Elie priant

Prières


Il y a dans Le Mesnevi, de Djalal Al-Dîn Rûmi (Rûmi), un petit conte intitulé Elie. C’est celui que je lis. Le voici :

Il y avait un homme qui, chaque nuit, mangeait des friandises en invoquant le nom de Dieu. Un jour, Satan lui dit :

“Ô homme sans dignité, tais-toi ! Jusqu’à quand répéteras-tu le nom de Dieu ? Tu vois bien qu’il ne te répond pas !”

L’homme eut le coeur brisé par ces paroles et ce fut dans cet état d’esprit qu’il tomba dans le sommeil. Il fit alors un rêve et vit Elie qui lui disait :

“Pourquoi as-tu cessé de répéter le nom de Dieu ?”

L’homme répondit :

“C’est parce que je n’ai eu aucune réponse et j’ai craint qu’il ne m’ait chassé de sa porte !”

Elie dit alors :

“Dieu nous dit : “C’est parce que j’ai accepté ta prière que je continue à t’entretenir dans cette préoccupation.””

Ta crainte et ton amour sont des prétextes pour entretenir ton intimité avec Dieu. Le seul fait que tu continues à prier t’annonce que tes prières sont acceptées.

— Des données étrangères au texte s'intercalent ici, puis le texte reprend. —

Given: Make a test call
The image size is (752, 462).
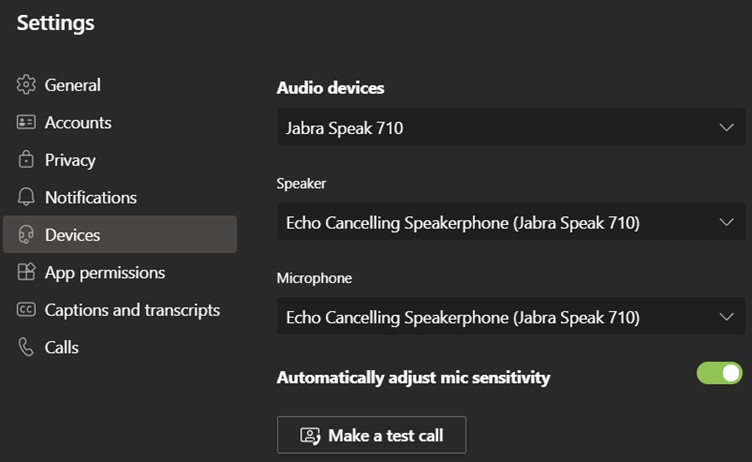Looking at the screenshot, I should pos(371,435).
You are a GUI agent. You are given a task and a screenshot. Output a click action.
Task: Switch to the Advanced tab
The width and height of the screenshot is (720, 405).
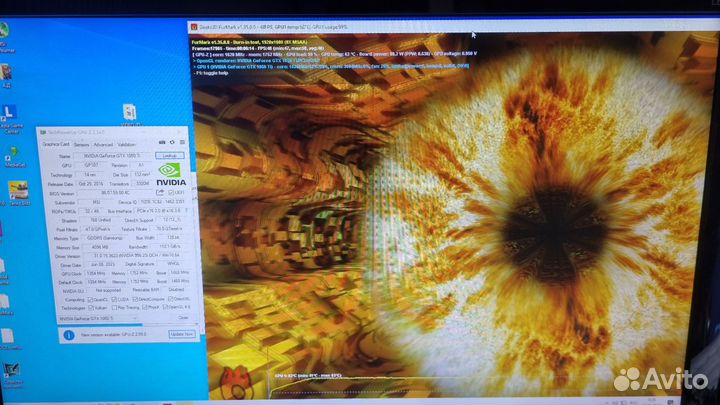(x=103, y=144)
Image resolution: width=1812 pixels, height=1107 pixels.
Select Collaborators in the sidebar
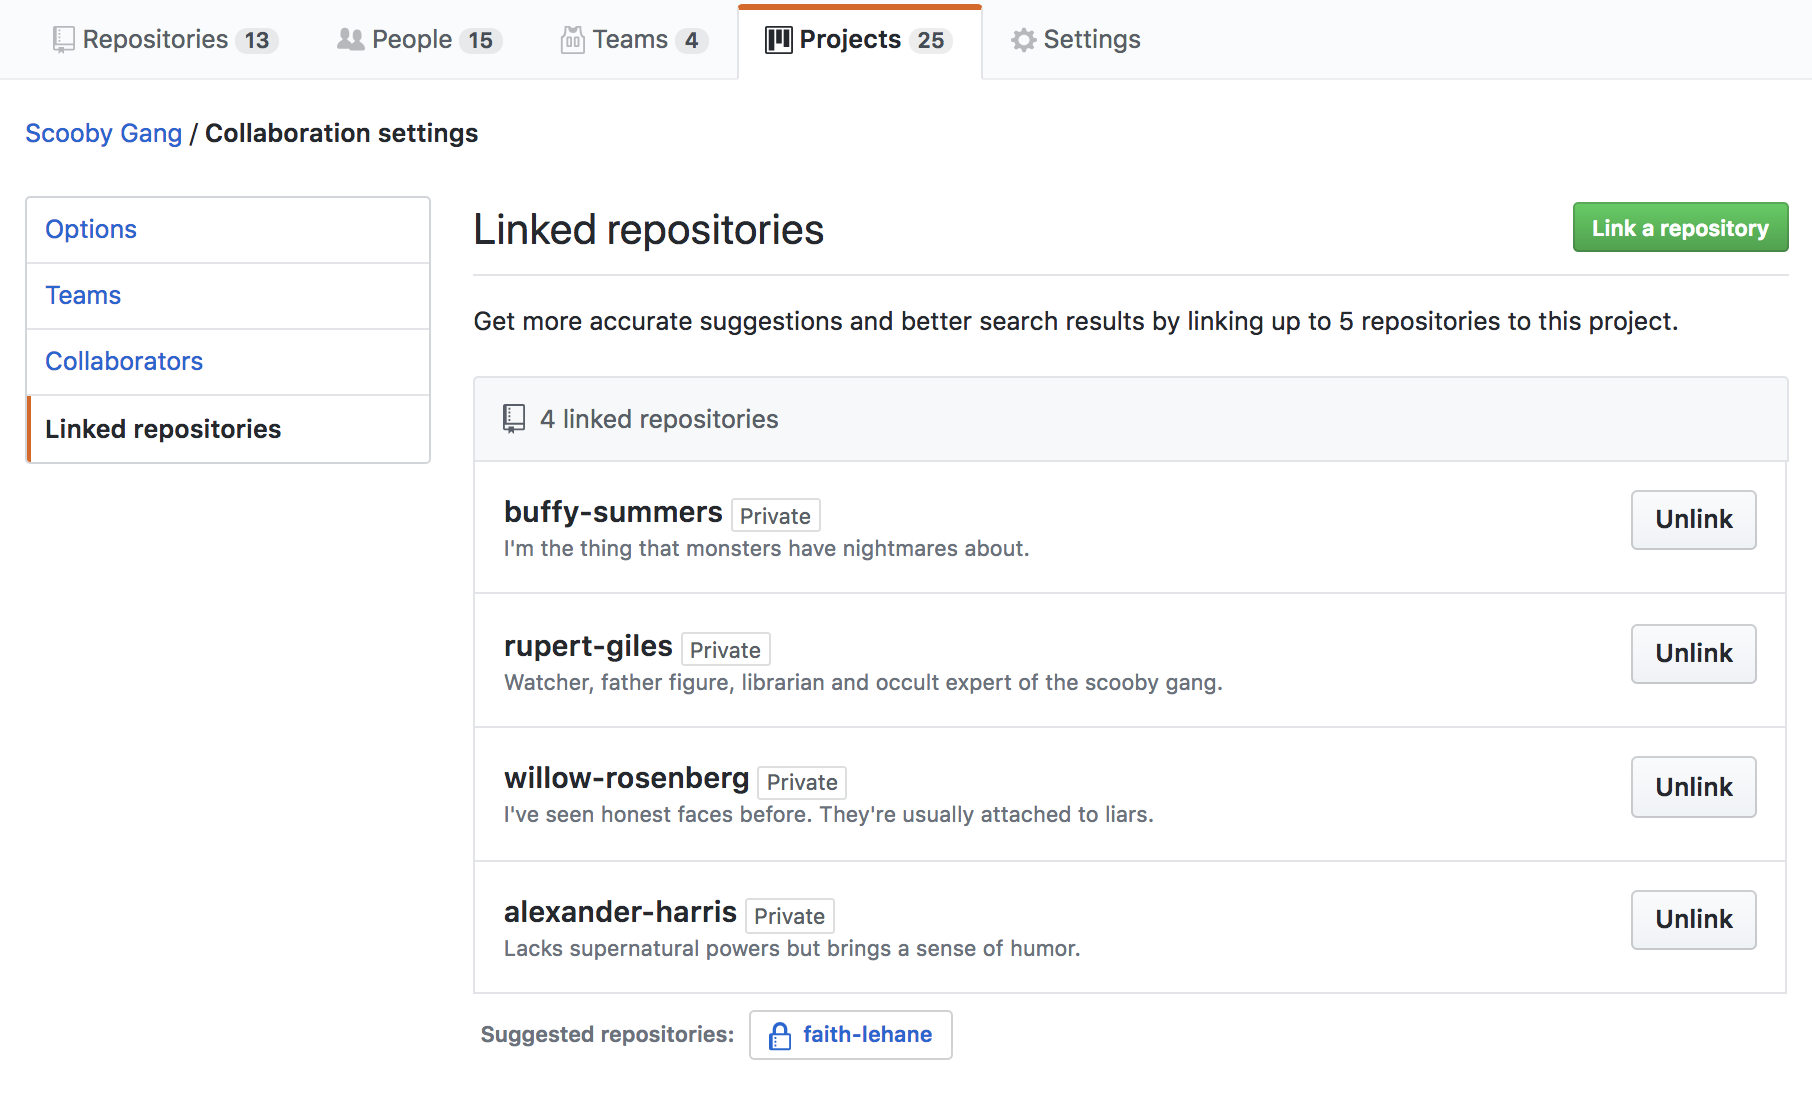tap(124, 361)
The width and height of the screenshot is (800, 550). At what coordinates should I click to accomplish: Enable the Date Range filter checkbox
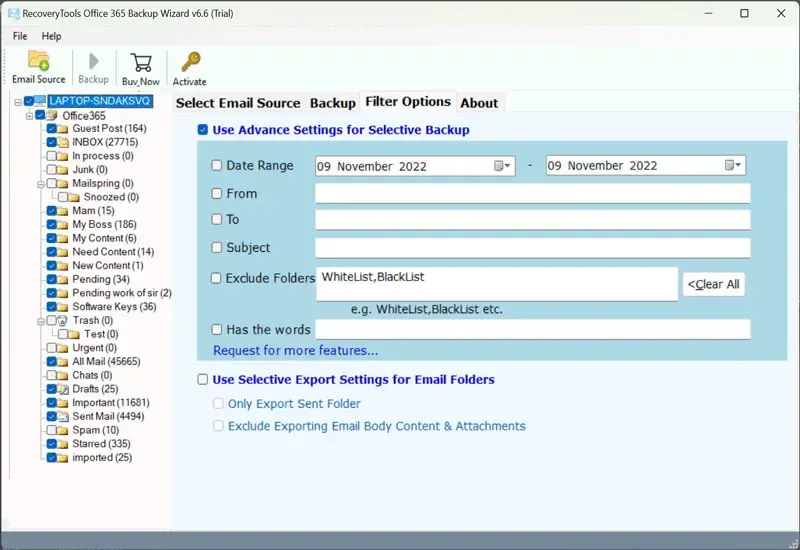217,166
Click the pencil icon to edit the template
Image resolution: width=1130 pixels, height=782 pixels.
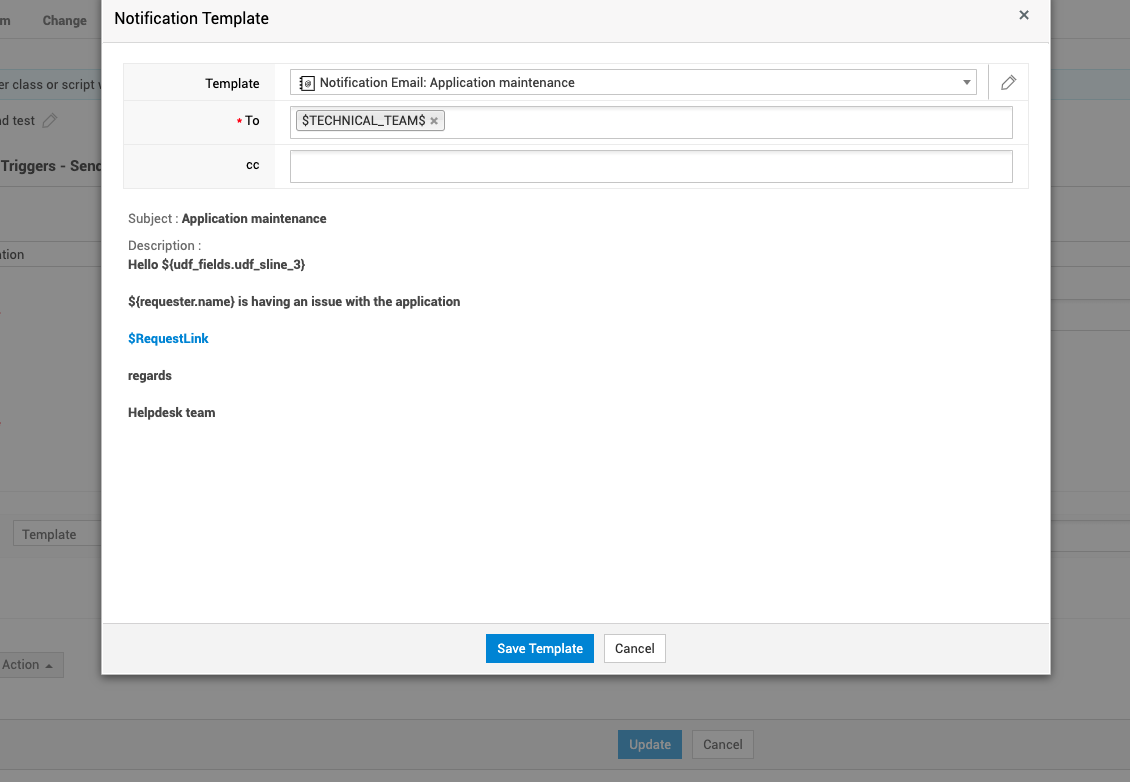1008,83
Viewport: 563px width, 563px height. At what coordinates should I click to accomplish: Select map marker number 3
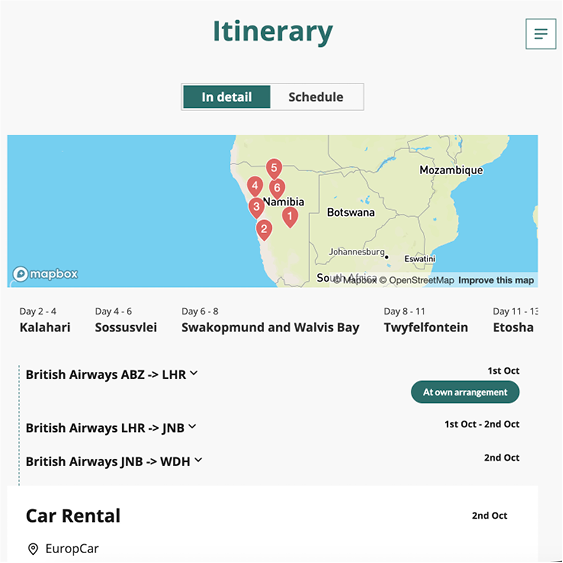pos(256,207)
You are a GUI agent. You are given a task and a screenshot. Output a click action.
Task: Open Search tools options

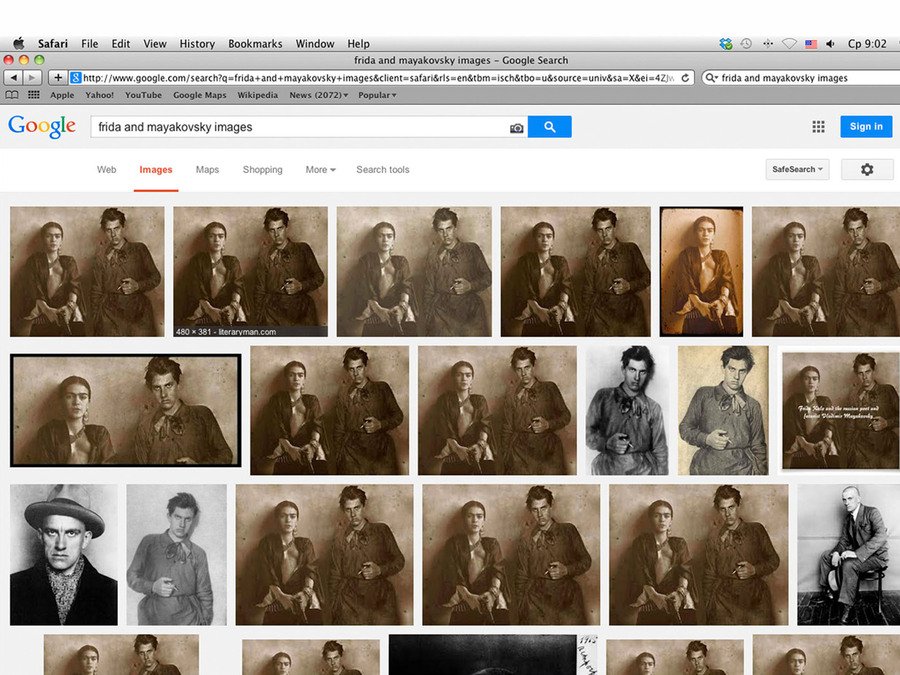tap(382, 170)
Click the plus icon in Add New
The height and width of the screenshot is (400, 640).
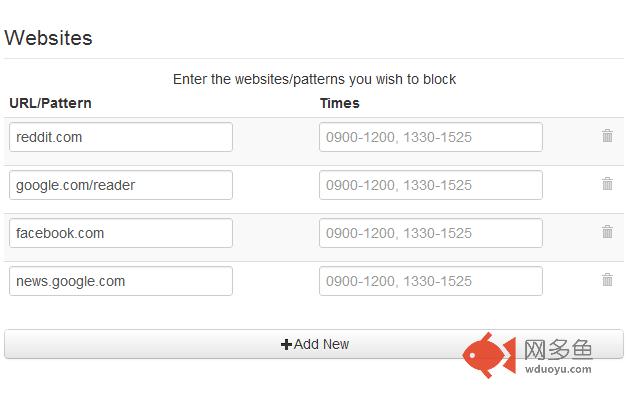tap(286, 344)
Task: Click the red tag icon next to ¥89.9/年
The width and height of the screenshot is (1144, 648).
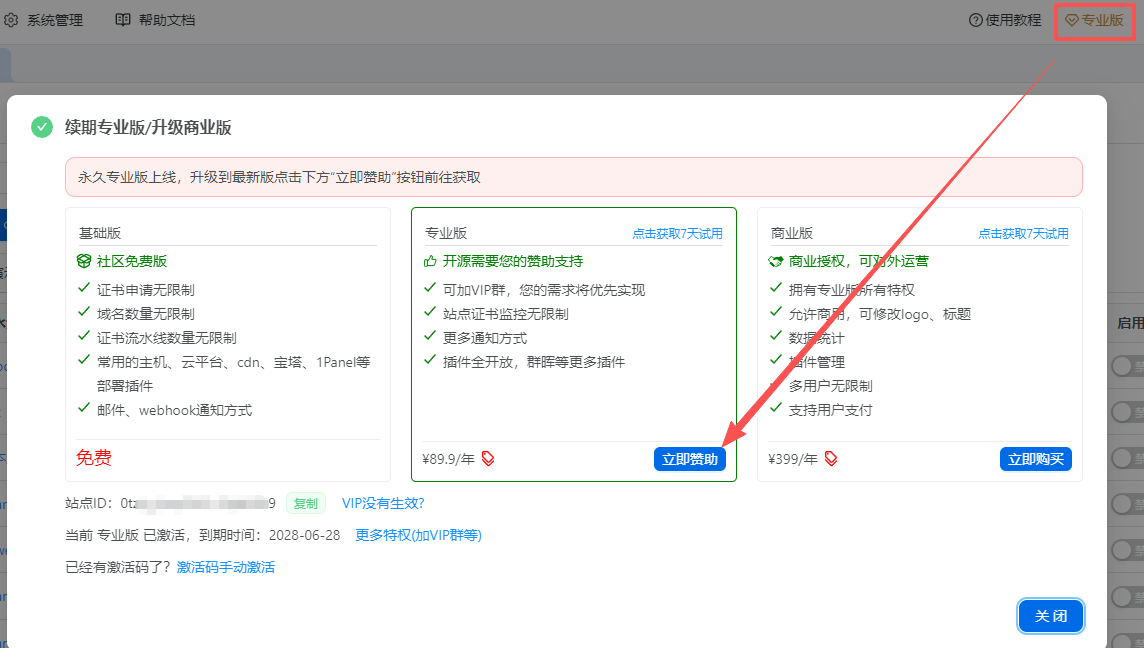Action: click(488, 459)
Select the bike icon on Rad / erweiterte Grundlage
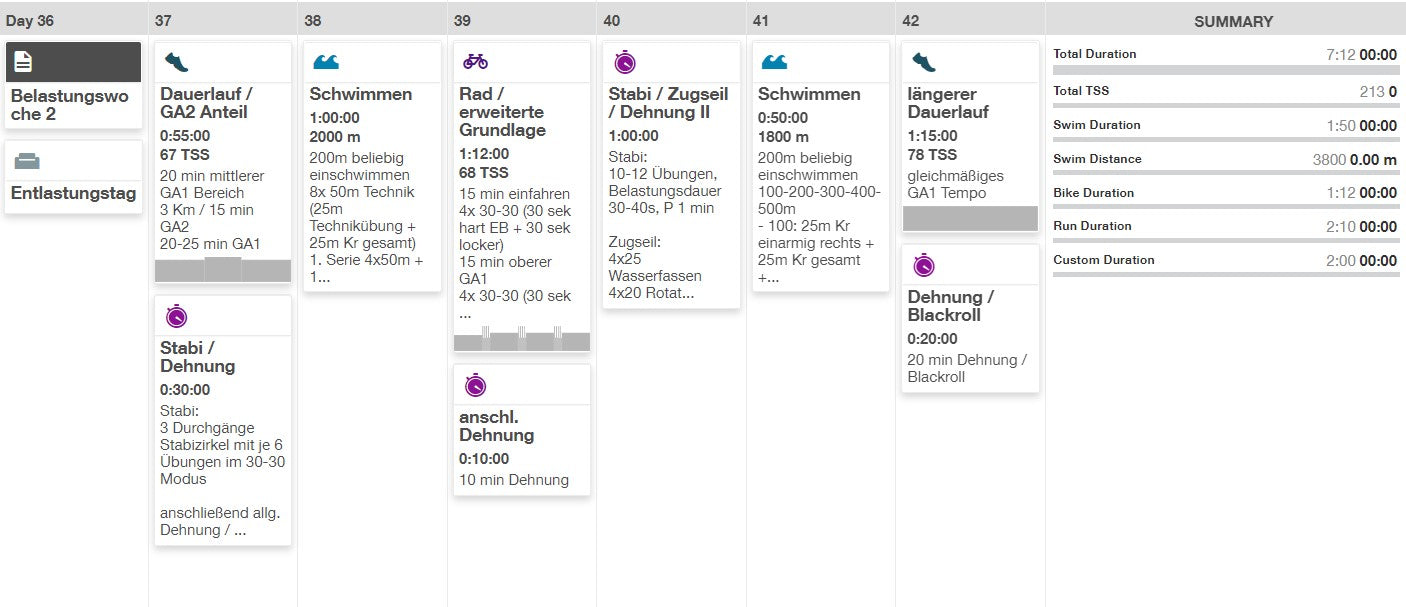Viewport: 1406px width, 607px height. pyautogui.click(x=474, y=61)
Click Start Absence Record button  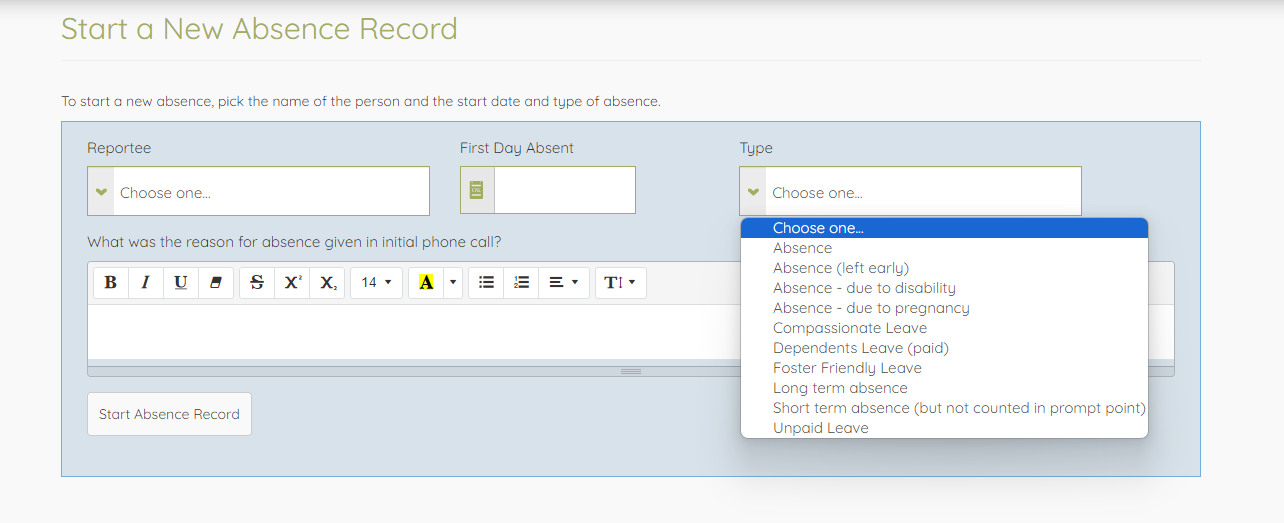pyautogui.click(x=169, y=414)
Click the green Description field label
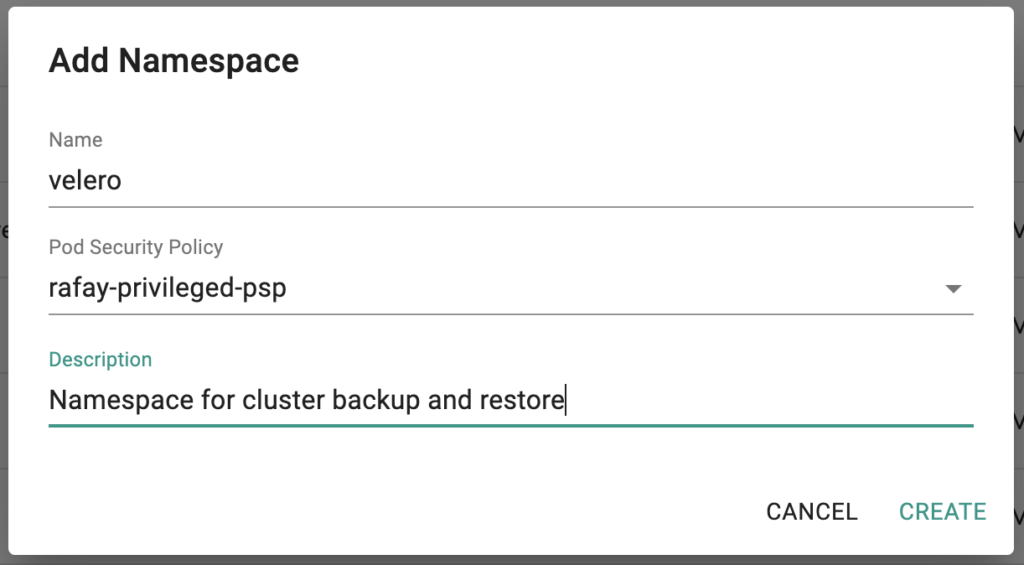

J’aime beaucoup ce conte, sa morale et le fait que Rûmi ait mis ce propos dans la bouche d’Elie. C’est le geste de foi, est-il ici raconté, qui construit la foi et qui en est la preuve comme c’est le geste d’amour qui construit l’amour et qui en est la preuve. Un geste toujours recommencé, comme l’est la prière, car l’amour et la foi sont tension et doivent à chaque instant être renouvelés. Ils sont ce renouvellement.

“Tu ne me chercherais pas si tu ne m’avais déjà trouvé”, disait d’ailleurs également, avant Pascal, Rûmi.

Et puis j’aime dans ce conte le portrait de Satan, l’incarnation du Mal, dépeint ici comme celui qui désespère, celui par lequel l’abattement advient, et également comme celui qui confond le majeur et le mineur, l’aspiration à Dieu et le fait de manger des friandises, comme si tout se valait…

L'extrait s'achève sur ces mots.